◆ **Task objective**: What you return must be the lines of the data that hold the word "Black".

(Saved data entries)
============================================================

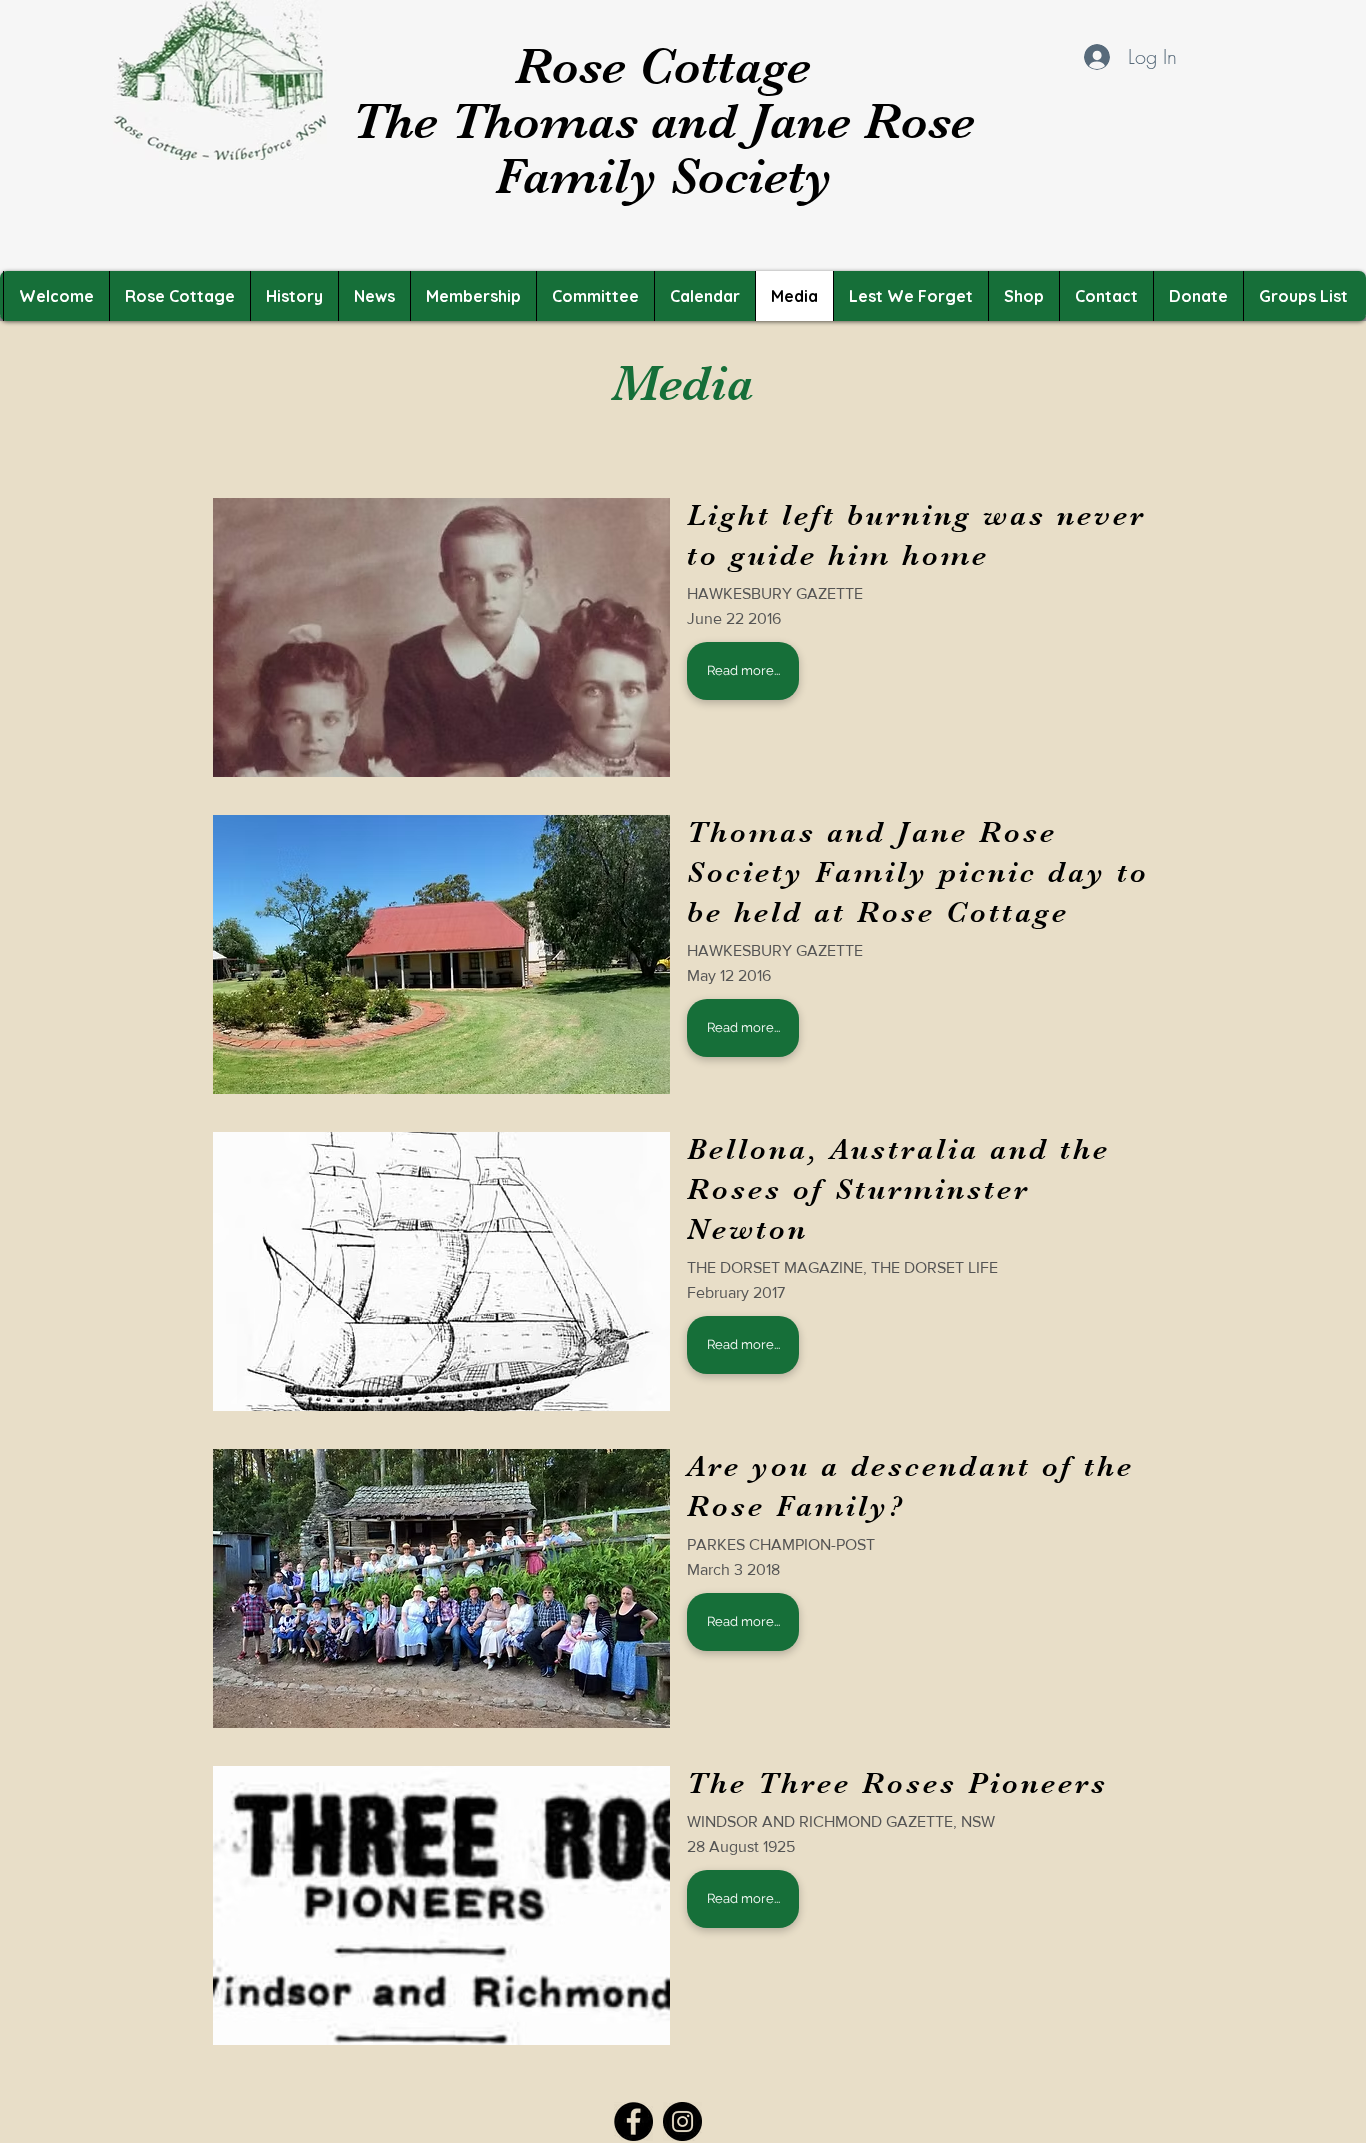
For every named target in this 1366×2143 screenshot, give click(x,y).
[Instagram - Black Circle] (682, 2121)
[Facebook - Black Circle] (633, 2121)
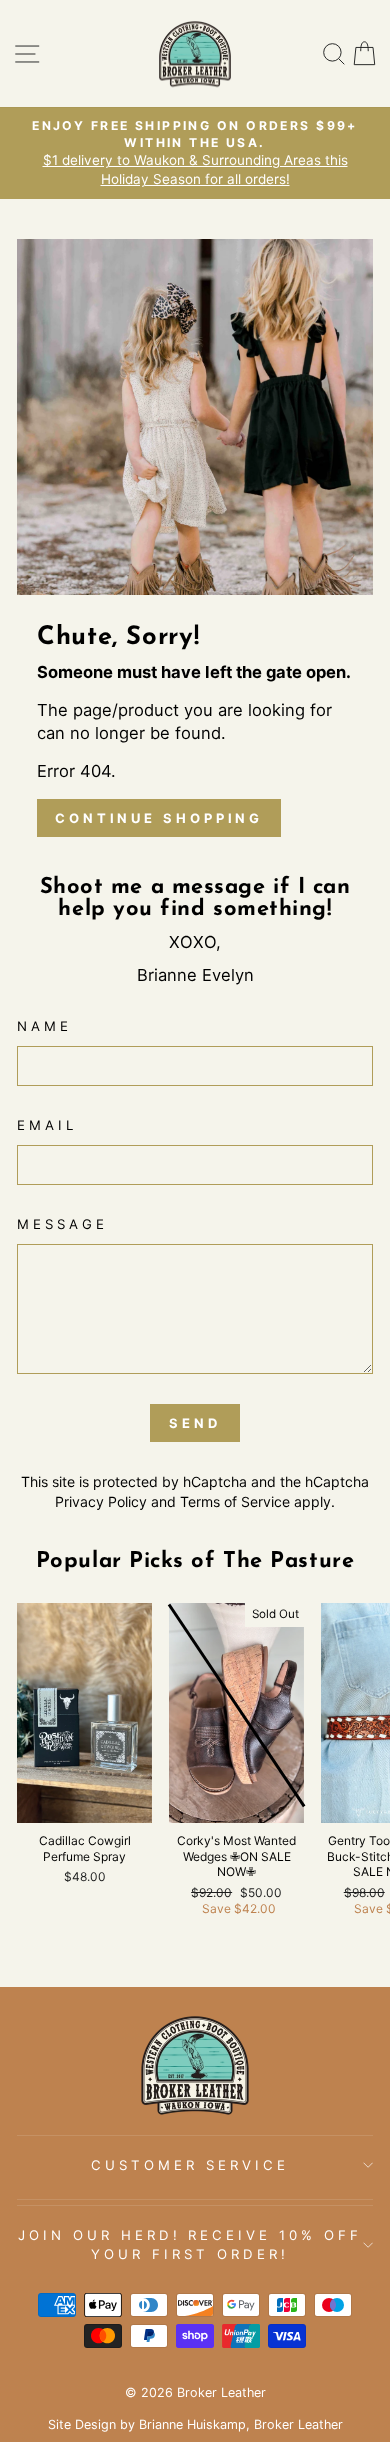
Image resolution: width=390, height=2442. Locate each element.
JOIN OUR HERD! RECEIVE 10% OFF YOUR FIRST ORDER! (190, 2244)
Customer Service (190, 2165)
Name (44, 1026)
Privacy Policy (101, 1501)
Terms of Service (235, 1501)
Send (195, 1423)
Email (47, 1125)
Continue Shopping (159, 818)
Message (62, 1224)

============================================================

◆ **Response area**:
[Instagram - Black Circle] (682, 2121)
[Facebook - Black Circle] (633, 2121)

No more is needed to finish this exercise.